Problem 1 - Which small GTPases does the abstract on photoactivatable proteins name as targets for photoactivatable variants? List every one.
Problem 2 - Do these statements agree with the abstract on photoactivatable proteins? For each, answer yes or no and quote the deciding words. (a) The flavin chromophore bonds covalently with cysteine 450 when activated with blue light. (b) Photoactivation of proteins has generally required chemical modification performed inside living cells. (c) The LOV2 domain comes from the plant protein phototropin.
Problem 3 - Rewrite the part of the abstract on photoactivatable proteins starting at "In aim 1, fusions" and ending at "the lit state.", putting "cryo-EM structure" in place of "crystal structure".
--- Text shown Enclosed Below ---
Inducible systems that perturb the activity of cell signaling molecules are powerful tools for probing pathway dynamics and dependencies in living cells and animals. Photoactivation, or caging, is an excellent method for inducing changes because it can be nearly instantaneous and activation can be spatially localized. Photoactivation of proteins has generally required site-specific chemical modification that is performed in vitro, generating analogs that are often difficult to add to cells and are irreversibly activated. Our goal is to create photoactivatable proteins that are genetically encodable, and therefore, can be readily introduced into living cells by DNA transfection. Our design strategy makes use of the naturally photoreactive LOV2 domain from the plant protein phototropin. When activated with blue light, the flavin chromophore in the LOV2 domain forms a covalent bond with cysteine 450, creating a structural perturbation that leads to the unfolding of the C- terminal helix of the LOV2 domain (the J1-helix). We will test if the light mediated unfolding of the LOV2 J1- helix can be used to control the activities of proteins or peptides that are either fused to or embedded within the J1-helix. We will focus on caging proteins and peptides that activate critical signaling pathways in cell migration.
In aim 1, fusions with the LOV2 domain will be used to create photoactivatable variants of the small GTPases Rac1, Cdc42 and RhoA. Preliminary studies indicate that caging requires favorable interactions between surface residues on the GTPase and the LOV2 domain. A crystal structure of a LOV2-Rac1 fusion will be used as a template for protein design simulations to identify mutations that stabilize the caged state of LOV2-GTPase fusions.
In aim 2, multi-state protein design simulations will be used to vary the sequences of naturally occurring peptide activators and inhibitors so that they can be embedded in the folded J1-helix in the dark state, but still bind their target proteins in the lit state.
In aim 3, we will test if photoactivable LOV2 variants and their binding partners can be used as modules for inducing the dimerization of signaling molecules. These studies will reveal general strategies for the photoactivation of proteins with the LOV2 domain as well as provide powerful tools for studying a variety of cellular processes.
The correct timing and localization of signal transduction is critical to a variety of biological processes, including differentiation, growth and migration. We are developing new strategies for the rapid and reversible activation of signaling pathways in living cells and animals. These methods will allow biologists to gain a better understanding of pathways linked to a variety of diseases, including cancer, cardiovascular disease, and developmental disorders.
--- End of Enclosed Text shown ---
--- Supplied material Enclosed Below ---
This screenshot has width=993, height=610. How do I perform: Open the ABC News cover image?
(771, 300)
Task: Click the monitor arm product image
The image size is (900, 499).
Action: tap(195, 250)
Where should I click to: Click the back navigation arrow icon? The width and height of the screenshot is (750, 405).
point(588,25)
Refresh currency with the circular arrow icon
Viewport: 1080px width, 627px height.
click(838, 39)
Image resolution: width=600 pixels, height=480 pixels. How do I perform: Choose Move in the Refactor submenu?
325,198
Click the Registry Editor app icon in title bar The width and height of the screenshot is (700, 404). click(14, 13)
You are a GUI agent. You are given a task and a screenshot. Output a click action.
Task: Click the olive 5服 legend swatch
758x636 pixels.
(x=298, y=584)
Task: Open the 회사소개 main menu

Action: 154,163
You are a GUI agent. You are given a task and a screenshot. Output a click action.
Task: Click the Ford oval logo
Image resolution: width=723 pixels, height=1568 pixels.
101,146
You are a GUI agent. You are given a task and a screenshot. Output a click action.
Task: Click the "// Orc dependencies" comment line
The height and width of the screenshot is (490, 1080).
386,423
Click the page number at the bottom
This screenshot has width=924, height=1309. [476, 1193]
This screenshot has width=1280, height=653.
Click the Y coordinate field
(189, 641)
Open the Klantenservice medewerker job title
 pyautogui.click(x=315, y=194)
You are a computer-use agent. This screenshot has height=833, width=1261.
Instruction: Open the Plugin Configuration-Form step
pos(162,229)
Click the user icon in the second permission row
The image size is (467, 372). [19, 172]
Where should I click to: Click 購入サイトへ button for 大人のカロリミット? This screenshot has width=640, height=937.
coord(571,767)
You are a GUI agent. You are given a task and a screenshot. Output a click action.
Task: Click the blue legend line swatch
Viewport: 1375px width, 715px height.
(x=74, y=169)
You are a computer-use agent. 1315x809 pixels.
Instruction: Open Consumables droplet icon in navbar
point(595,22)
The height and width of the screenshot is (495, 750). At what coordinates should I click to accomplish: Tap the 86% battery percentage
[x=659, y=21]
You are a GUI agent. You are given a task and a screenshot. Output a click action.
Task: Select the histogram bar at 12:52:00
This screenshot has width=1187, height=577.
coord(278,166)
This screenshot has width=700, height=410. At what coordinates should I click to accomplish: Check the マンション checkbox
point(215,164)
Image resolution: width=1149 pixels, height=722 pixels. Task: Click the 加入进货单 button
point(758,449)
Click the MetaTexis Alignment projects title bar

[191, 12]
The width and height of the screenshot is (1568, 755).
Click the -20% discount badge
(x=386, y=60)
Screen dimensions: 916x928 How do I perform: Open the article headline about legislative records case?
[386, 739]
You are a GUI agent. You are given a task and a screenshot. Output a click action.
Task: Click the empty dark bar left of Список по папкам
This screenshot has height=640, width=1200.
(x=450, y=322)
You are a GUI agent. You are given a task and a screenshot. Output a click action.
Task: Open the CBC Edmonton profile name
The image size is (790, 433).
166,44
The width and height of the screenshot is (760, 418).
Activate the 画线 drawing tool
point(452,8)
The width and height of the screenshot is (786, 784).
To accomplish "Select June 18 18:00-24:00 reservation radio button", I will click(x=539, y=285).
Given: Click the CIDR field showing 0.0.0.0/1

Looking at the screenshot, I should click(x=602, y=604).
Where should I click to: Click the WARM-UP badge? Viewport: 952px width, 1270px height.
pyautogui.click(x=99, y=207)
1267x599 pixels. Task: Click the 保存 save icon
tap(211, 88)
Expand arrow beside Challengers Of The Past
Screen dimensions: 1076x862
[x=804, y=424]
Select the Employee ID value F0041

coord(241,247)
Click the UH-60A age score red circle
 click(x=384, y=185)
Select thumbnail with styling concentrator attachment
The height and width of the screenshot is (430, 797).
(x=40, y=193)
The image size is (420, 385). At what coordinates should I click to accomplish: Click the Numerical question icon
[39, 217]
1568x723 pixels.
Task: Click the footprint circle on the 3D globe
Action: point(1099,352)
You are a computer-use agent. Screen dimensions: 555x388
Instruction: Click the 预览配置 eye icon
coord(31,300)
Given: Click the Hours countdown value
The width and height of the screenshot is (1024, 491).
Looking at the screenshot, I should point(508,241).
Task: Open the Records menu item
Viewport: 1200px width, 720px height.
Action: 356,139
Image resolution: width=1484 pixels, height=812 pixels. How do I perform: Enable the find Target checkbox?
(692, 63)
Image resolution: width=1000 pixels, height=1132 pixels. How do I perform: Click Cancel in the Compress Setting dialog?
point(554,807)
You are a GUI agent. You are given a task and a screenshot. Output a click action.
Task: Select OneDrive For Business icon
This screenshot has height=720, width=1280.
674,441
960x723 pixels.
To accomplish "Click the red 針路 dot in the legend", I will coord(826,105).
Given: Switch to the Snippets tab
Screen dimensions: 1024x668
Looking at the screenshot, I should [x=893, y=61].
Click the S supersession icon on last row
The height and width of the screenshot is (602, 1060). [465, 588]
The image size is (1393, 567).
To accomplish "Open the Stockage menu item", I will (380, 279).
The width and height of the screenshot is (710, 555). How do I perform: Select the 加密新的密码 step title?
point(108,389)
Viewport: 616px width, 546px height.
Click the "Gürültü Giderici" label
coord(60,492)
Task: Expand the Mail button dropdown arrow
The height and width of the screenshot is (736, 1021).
--- End of Enclosed Supplied material ---
Answer section 1 - Rac1, Cdc42, RhoA

Answer section 2 -
(a) Yes: "When activated with blue light, the flavin chromophore in the LOV2 domain forms a covalent bond with cysteine 450"
(b) No: "site-specific chemical modification that is performed in vitro"
(c) Yes: "the naturally photoreactive LOV2 domain from the plant protein phototropin"

Answer section 3 -
In aim 1, fusions with the LOV2 domain will be used to create photoactivatable variants of the small GTPases Rac1, Cdc42 and RhoA. Preliminary studies indicate that caging requires favorable interactions between surface residues on the GTPase and the LOV2 domain. A cryo-EM structure of a LOV2-Rac1 fusion will be used as a template for protein design simulations to identify mutations that stabilize the caged state of LOV2-GTPase fusions.
In aim 2, multi-state protein design simulations will be used to vary the sequences of naturally occurring peptide activators and inhibitors so that they can be embedded in the folded J1-helix in the dark state, but still bind their target proteins in the lit state.